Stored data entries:
[Start of section]

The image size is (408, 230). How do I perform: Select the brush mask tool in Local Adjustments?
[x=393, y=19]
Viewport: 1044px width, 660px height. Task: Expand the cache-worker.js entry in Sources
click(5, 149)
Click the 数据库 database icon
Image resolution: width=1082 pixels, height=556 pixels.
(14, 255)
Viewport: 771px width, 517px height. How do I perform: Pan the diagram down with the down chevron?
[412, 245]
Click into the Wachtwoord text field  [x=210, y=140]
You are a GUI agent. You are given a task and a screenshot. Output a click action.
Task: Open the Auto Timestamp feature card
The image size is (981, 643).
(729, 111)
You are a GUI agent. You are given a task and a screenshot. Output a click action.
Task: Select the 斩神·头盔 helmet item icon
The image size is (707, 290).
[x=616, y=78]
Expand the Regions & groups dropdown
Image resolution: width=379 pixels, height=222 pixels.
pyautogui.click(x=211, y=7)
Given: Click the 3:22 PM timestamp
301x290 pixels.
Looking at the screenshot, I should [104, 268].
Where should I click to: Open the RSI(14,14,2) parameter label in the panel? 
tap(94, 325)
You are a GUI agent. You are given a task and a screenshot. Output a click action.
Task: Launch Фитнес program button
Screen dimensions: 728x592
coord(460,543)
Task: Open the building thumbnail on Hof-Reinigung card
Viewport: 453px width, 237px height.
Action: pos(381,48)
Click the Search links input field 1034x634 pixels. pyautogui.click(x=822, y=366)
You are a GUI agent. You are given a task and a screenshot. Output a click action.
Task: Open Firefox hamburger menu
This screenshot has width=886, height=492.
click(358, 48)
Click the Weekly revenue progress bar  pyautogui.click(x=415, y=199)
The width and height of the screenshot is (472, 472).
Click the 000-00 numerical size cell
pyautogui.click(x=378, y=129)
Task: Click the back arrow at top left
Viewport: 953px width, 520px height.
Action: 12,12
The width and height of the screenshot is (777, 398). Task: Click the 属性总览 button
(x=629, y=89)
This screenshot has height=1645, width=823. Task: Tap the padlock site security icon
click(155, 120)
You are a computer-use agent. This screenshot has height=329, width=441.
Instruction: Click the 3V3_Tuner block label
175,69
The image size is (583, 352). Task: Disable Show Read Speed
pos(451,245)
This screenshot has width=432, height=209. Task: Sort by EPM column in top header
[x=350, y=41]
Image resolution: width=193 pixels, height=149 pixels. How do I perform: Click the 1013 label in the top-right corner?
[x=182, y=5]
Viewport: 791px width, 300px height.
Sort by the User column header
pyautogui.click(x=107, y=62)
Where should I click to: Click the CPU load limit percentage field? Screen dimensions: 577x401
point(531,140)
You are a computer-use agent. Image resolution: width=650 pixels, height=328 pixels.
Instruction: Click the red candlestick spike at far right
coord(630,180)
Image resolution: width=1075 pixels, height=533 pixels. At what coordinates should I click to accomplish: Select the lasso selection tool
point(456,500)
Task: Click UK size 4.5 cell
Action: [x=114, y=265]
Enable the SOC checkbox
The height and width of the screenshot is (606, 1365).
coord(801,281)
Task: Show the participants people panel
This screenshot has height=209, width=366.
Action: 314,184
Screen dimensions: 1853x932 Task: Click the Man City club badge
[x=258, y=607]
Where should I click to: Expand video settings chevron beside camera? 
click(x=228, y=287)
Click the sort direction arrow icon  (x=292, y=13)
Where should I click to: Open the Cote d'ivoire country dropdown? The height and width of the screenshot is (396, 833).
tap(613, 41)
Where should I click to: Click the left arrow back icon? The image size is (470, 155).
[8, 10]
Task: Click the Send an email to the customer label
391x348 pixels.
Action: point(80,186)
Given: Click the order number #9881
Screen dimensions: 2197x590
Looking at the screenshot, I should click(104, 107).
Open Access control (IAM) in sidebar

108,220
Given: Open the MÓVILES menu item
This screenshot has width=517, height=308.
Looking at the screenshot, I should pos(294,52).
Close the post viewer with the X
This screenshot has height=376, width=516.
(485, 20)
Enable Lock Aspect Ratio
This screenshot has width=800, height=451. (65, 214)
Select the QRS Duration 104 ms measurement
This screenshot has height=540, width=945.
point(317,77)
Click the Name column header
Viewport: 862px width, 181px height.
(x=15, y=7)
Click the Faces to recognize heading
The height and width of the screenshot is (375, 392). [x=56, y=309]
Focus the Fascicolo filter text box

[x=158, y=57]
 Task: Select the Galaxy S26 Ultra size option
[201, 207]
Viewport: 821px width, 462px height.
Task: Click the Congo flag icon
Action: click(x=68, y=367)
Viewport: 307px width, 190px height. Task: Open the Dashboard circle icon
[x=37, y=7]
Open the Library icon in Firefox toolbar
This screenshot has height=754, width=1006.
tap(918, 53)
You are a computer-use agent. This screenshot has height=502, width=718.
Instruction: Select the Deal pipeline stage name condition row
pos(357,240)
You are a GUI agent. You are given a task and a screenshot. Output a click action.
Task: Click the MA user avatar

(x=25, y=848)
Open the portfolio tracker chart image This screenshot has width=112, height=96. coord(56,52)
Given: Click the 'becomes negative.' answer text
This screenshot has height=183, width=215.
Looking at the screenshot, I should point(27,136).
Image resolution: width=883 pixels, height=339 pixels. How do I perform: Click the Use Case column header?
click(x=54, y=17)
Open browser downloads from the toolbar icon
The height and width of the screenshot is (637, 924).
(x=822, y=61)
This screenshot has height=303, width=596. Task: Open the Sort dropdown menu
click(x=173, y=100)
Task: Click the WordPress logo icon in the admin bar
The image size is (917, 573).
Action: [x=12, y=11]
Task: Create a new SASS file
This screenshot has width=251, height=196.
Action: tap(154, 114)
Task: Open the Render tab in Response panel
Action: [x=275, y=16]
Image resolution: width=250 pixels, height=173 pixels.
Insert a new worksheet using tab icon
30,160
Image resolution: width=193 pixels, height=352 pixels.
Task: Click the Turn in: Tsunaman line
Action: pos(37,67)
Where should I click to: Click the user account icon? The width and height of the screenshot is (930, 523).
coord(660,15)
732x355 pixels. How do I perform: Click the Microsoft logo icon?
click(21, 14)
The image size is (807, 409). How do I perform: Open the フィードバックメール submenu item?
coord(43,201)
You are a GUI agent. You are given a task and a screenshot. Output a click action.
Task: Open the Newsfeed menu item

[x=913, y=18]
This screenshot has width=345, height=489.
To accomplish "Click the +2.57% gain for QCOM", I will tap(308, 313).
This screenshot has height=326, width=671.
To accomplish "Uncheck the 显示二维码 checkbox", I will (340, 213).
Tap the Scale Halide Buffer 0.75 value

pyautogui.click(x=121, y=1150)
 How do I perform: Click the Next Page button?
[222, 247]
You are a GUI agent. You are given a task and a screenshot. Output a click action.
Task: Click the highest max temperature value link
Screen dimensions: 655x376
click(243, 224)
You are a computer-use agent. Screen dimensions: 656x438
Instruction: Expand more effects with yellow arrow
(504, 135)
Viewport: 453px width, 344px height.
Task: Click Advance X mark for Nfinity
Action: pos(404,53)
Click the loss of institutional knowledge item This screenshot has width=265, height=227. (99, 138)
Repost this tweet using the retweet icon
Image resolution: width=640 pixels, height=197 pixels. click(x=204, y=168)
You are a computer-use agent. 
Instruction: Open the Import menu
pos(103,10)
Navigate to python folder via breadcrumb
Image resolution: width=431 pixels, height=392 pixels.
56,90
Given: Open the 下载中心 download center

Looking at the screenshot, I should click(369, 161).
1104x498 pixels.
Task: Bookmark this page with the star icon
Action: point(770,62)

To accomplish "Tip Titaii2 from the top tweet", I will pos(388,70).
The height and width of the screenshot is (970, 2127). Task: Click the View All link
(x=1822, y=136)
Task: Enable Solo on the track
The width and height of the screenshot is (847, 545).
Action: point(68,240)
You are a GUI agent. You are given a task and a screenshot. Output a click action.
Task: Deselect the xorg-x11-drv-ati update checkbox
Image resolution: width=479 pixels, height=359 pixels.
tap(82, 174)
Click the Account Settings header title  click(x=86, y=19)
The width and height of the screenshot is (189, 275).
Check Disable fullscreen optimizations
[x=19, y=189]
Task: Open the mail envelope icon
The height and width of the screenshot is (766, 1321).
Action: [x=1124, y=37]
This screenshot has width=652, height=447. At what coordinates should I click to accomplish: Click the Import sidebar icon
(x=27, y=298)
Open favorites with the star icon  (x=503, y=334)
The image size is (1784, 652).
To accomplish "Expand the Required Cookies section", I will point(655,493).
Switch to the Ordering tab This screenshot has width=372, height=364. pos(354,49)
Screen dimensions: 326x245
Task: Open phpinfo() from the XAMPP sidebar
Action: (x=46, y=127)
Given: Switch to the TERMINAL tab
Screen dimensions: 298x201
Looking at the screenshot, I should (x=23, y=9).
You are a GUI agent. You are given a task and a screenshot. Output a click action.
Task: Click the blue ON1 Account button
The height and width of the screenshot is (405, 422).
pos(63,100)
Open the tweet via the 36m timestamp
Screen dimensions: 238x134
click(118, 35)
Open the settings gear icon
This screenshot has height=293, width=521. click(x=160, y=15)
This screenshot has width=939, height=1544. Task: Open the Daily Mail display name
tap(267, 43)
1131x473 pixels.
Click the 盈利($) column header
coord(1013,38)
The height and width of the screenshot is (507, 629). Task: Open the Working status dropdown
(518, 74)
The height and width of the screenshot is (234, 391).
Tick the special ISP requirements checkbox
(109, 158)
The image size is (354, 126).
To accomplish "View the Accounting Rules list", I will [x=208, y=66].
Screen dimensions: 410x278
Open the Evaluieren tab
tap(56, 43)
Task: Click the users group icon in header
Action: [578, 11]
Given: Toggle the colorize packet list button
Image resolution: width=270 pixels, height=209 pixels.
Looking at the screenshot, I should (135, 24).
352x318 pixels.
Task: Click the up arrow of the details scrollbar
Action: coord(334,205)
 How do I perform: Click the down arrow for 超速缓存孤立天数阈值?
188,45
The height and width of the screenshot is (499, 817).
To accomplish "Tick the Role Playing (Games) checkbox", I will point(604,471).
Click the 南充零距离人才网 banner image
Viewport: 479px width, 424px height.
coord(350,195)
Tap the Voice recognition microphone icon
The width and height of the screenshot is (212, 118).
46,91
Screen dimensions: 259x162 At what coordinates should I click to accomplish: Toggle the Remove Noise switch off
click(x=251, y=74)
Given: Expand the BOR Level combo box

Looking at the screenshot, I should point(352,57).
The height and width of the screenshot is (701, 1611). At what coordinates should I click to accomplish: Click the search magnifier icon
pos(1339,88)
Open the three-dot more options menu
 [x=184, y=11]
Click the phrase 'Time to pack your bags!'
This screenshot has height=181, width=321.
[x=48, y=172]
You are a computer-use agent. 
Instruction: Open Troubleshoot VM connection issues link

[End of section]

The task:
All lines with the word "list" are needed; pull them from the entries and copy each.

Response for this exercise:
To accomplish "View the Accounting Rules list", I will [x=208, y=66].
Given: Toggle the colorize packet list button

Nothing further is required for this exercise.